SOURCE TEXT Block Start

1. Commit two weeks: Once you make your child's sleep a priority, clear your calendar so you can focus on the task with 100 percent consistency. It may even require you to limit your child's social life for a couple of weeks. That includes no middle of the day music classes; no stroller naps so you can sneak a trip to the mall; no early dinners at your favorite restaurant that turns into just one more glass of wine for mom and dad while the baby dozes or your toddler enters meltdown mode.

2. Stay confident: The research shows that babies can pick up on your anxieties even when they are as little as 4-6 months. The more tentative and nervous you feel about helping them sleep independently, the harder it will be for them and for you. Be confident, shower your baby with hugs and kisses, and allow him the opportunity to learn one of the most valuable things you will teach them - how to fall asleep without needing you!

SOURCE TEXT Block End
COLLECTED MATERIAL Block Start

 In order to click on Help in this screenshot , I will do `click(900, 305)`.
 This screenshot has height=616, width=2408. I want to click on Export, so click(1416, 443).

COLLECTED MATERIAL Block End

- **TASK 1**
Duplicate everything in the baby sleep tips from "2. Stay confident: The" down to "without needing you!".
- **TASK 2**
Please say whether each statement agrees with the baby sleep tips, answering yes or no and quoting the deciding words: (a) Parents may need to limit their child's social life for a couple of weeks. (b) Babies can pick up on their parents' anxieties only after their first birthday. (c) Stroller naps are a good way to fit in a trip to the mall during the two weeks.

- **EXERCISE RESULT 1**
2. Stay confident: The research shows that babies can pick up on your anxieties even when they are as little as 4-6 months. The more tentative and nervous you feel about helping them sleep independently, the harder it will be for them and for you. Be confident, shower your baby with hugs and kisses, and allow him the opportunity to learn one of the most valuable things you will teach them - how to fall asleep without needing you!

- **EXERCISE RESULT 2**
(a) Yes: "It may even require you to limit your child's social life for a couple of weeks."
(b) No: "babies can pick up on your anxieties even when they are as little as 4-6 months."
(c) No: "no stroller naps so you can sneak a trip to the mall"